For more detail on the concept of bid’ah, one may read: http://bawariqalghaybtranslation.fil…ah-a-study.pdf
Also in terms of practice, there is a set of actions Barelwis promote that Deobandis regard as “practical shirk,” that is actions that will not necessarily take one out of Islam, but resemble the actions of the idolaters, and are thus forbidden.
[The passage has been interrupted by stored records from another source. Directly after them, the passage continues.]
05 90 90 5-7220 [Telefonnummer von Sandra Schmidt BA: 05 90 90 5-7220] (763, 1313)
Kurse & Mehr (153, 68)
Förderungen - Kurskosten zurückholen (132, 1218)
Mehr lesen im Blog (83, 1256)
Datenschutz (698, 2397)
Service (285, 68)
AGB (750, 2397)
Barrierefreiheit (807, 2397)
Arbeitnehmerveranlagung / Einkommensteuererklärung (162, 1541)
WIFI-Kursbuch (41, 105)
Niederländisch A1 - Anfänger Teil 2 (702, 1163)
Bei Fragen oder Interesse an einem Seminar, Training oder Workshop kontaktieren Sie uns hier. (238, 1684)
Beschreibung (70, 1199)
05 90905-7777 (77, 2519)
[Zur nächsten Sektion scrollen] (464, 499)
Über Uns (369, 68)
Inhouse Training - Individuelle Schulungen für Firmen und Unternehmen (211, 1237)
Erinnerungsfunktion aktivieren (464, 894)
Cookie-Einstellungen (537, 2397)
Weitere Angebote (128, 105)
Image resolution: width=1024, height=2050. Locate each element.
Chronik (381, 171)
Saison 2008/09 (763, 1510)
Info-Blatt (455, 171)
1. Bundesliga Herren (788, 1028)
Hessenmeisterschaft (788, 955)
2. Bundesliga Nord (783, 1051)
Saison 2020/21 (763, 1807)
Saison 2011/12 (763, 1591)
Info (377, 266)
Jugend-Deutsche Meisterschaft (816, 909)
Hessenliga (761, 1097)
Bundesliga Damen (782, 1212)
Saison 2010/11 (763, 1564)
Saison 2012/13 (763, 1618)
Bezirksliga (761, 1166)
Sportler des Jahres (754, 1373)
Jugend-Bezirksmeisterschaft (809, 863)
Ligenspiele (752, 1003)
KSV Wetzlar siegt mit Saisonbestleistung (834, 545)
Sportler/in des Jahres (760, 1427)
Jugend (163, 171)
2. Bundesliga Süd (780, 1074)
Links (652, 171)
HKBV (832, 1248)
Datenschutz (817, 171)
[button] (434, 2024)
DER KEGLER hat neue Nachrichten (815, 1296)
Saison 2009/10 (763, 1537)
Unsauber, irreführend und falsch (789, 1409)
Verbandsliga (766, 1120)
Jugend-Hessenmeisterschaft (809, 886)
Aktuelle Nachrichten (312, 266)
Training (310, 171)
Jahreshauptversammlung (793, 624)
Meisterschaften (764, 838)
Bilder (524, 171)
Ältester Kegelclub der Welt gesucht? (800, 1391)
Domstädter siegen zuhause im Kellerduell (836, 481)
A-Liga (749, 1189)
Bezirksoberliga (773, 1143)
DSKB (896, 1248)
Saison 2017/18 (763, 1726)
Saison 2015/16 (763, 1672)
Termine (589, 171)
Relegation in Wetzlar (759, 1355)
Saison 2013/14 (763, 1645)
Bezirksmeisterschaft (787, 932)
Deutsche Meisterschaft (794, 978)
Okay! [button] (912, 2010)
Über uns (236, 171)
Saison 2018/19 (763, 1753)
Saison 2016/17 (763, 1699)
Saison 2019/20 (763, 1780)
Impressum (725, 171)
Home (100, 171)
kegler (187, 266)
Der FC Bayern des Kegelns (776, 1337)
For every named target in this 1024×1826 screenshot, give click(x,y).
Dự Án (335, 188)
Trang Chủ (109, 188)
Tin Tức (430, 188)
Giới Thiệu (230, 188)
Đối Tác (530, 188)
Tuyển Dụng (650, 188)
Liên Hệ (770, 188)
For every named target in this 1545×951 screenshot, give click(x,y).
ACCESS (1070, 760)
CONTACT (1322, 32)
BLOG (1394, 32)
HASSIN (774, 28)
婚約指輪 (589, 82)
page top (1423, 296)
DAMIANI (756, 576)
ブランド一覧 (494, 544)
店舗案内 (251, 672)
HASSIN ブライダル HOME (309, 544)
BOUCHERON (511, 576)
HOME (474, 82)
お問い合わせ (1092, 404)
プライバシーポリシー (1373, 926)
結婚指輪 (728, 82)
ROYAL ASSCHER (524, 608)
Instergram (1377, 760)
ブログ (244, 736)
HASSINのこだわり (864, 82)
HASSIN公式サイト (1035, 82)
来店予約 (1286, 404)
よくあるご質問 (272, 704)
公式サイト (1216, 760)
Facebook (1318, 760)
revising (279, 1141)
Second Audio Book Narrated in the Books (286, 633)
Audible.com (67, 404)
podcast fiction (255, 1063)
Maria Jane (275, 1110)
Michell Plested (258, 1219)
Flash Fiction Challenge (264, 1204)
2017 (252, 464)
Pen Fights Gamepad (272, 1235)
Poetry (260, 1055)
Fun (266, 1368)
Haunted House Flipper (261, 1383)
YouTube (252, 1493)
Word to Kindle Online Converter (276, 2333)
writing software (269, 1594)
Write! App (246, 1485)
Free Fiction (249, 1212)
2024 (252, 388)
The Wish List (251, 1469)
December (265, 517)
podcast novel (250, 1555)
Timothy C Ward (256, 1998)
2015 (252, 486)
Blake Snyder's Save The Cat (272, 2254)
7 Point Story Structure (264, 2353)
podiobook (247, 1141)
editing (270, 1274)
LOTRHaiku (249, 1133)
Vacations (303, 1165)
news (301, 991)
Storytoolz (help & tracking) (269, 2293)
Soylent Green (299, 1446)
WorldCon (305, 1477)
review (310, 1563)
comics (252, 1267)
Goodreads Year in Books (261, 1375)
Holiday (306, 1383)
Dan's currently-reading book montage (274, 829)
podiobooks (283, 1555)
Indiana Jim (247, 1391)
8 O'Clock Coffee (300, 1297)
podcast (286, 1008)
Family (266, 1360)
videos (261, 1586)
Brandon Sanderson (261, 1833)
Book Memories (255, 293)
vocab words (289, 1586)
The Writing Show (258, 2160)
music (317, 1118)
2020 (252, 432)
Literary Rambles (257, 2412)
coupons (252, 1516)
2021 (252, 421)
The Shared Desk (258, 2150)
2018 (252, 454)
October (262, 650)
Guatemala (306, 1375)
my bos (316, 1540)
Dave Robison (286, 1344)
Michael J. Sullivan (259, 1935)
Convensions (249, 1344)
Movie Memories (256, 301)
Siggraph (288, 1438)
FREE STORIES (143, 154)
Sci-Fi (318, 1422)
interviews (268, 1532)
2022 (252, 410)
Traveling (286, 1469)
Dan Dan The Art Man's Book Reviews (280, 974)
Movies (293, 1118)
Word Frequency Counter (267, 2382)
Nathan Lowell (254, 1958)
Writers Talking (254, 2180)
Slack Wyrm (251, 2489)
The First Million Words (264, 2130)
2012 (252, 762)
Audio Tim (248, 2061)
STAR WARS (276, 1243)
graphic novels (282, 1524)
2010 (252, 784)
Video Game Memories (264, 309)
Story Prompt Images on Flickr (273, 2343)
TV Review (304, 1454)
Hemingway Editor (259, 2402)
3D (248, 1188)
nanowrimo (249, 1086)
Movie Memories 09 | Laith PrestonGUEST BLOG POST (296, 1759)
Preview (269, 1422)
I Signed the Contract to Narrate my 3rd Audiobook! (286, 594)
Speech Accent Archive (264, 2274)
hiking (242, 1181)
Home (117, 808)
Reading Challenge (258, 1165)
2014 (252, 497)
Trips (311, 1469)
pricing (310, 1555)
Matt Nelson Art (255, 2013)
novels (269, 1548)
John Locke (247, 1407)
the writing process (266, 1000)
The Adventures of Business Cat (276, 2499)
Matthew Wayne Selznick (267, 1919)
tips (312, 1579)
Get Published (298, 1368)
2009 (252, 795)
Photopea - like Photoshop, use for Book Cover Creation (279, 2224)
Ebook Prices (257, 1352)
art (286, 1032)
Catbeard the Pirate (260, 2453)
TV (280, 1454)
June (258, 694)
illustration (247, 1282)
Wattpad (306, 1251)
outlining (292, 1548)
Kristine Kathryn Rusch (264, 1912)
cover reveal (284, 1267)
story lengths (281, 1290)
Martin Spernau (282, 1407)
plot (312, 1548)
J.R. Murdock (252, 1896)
Examples include naming a person “‘abd al-Nabi” (slave of Prophet) or “‘abd al-Mustafa” or “‘abd al-Rasul” (which Hanafi fuqaha have forbidden); and calling out to a dead person for aid (istighathah).
For more detail on the question of “practical shirk,” one may read: http://www.deoband.org/2013/01/aqida…of-polytheism/ & http://bawariqalghaybtranslation.fil…stighathah.pdf & http://www.sunniforum.com/forum/show…l=1#post933314
Historically, the founder of Barelwism (Ahmad Rida Khan Barelwi) distorted some passages of major Deobandi scholars, translated them into Arabic, and procured fatwas of kufr against them from the scholars of Hijaz. He then declared not only these scholars as kafir but declared all who do not regard them as kafir kafir. Thus, this meant Barelwis true to the teachings of Ahmad Rida Khan could not regard Deobandis as Muslims, hence a clear sectarian divide was created.
For more detail on the deception and misrepresentations of Ahmad Rida Khan in his baseless takfirs, one may read: http://ukkhuddam.files.wordpress.com…ranslation.pdf
This history of course has deeper roots, probably most pronounced in the earlier opposition by Barelwi-minded scholars to Shah Isma’il Shahid, the grandson of Shah Wali Allah.
There are other differences too, particularly with respect to Deobandi scholarship and Barelwi “scholarship” (or the lack thereof), which have not been discussed here.